Several short oligoribonucleotide sequences containing modified purine residues of biological significance were synthesized using the phosphotriester method developed in Neilson's laboratory. Variable temperature proton nuclear magnetic resonance (NMR) spectroscopy was used to examine the solution conformations of these oligomers. Studies of the effect of position, type and extent of alkyl modifications on helix structure and stability were undertaken. The triribonucleotide GpCpA was the first trimer shown to form a stable RNA duplex (Tm 33°C) (Alkema, et al, 1981(a)). This duplex contained two G:C base pairs and two 3'-dangling adenosine residues, and had a stability equal to that of the tetramer duplex UpGpCpA, having four Watson Crick base pairs.
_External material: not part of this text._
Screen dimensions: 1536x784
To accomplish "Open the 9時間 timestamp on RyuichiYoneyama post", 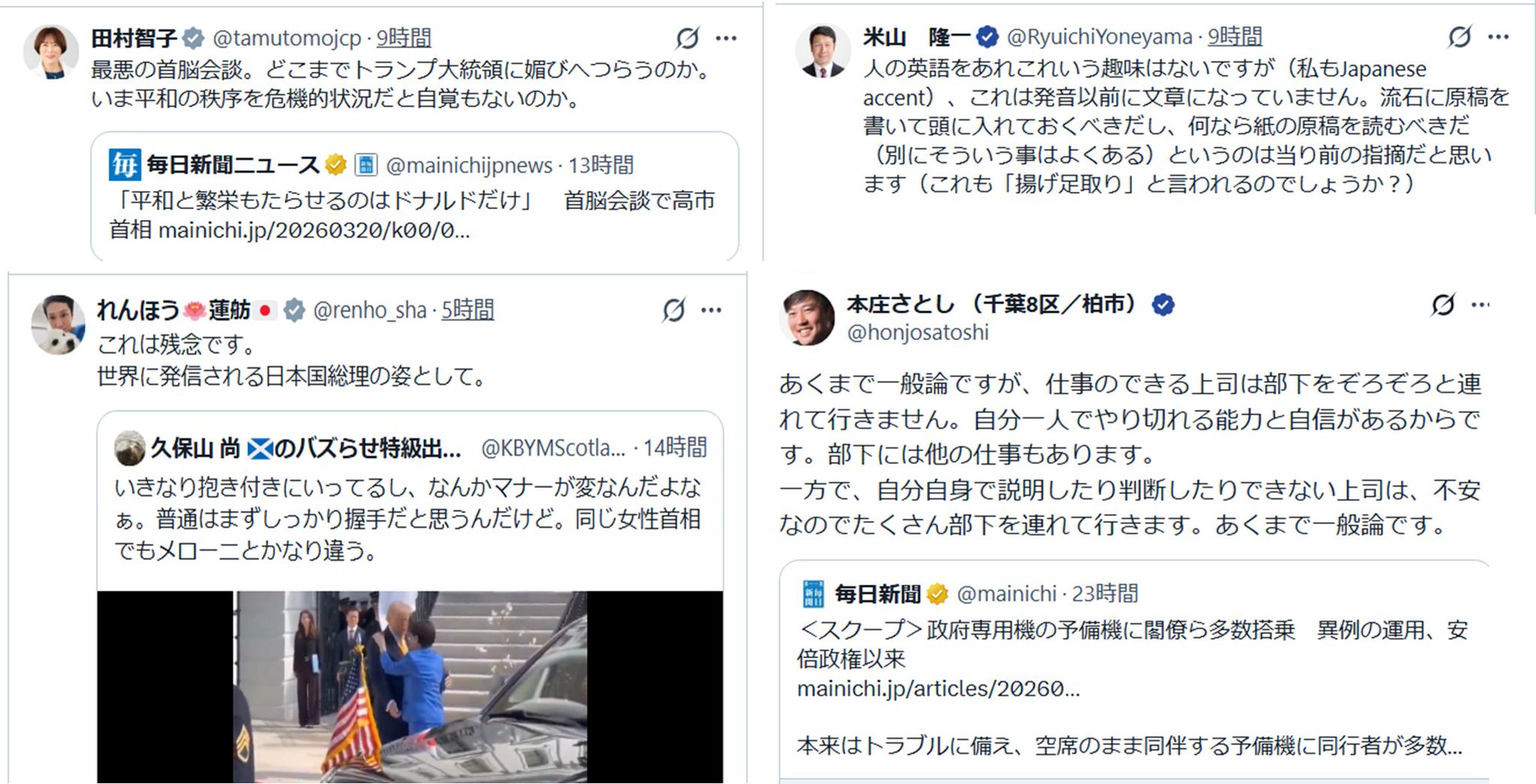I will point(1234,36).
A series of GpCpN trimers was prepared (N= m⁶A, m⁶₂A, m¹G, m⁶G, e⁶G, m²m⁶G), using GpCpA as a reference, to determine how N-or O-alkylation of the dangling residue affected duplex stability. Both the studies of the N-alkylated (N=m⁶A, m⁶₂A, m¹G) (D'Andrea, et al, 1983) and 0-alkylated (N=m⁶G, e⁶G, m²m⁶G) sequences (present work) led to the conclusion that site and degree of modification were important factors for stability. Comparison of N-versus O-alkylated sequences revealed how the hydrophobic regions surrounding the alkylated nitrogen or alkylated oxygen atoms, and the spatial location of these regions, contributed to duplex stability. Examination of the effect of modified guanosine residues within a short squence, was performed through studies on ApGpNpCpU pentamers (N=m⁶G, e⁶G, m²m⁶G), having N in internal non-base-pairing and. in internal base-pairing positions. No duplex formation was seen, in contrast to studies involving reference compounds : ApGpGpCpU (a qualitative reference), ApGpGpCpU : ApGpUpCpU (Tm 31.4 C), and ApGpGpCpU : ApGpCpCpU (Tm 47.0 C). As no melting temperatures could be calculated for the modified strands, and because their NMR analyses were so similar, no comparisions regarding degree of destabilization, could be made amongst the various modified residues. Never the less, it is clear that O-alkylation of the central G residue significantly disrupts duplex formation, through generation of a centre of great instability. This result sharply contrasts that when the same modified residues are located in terminal, non-bonding positions.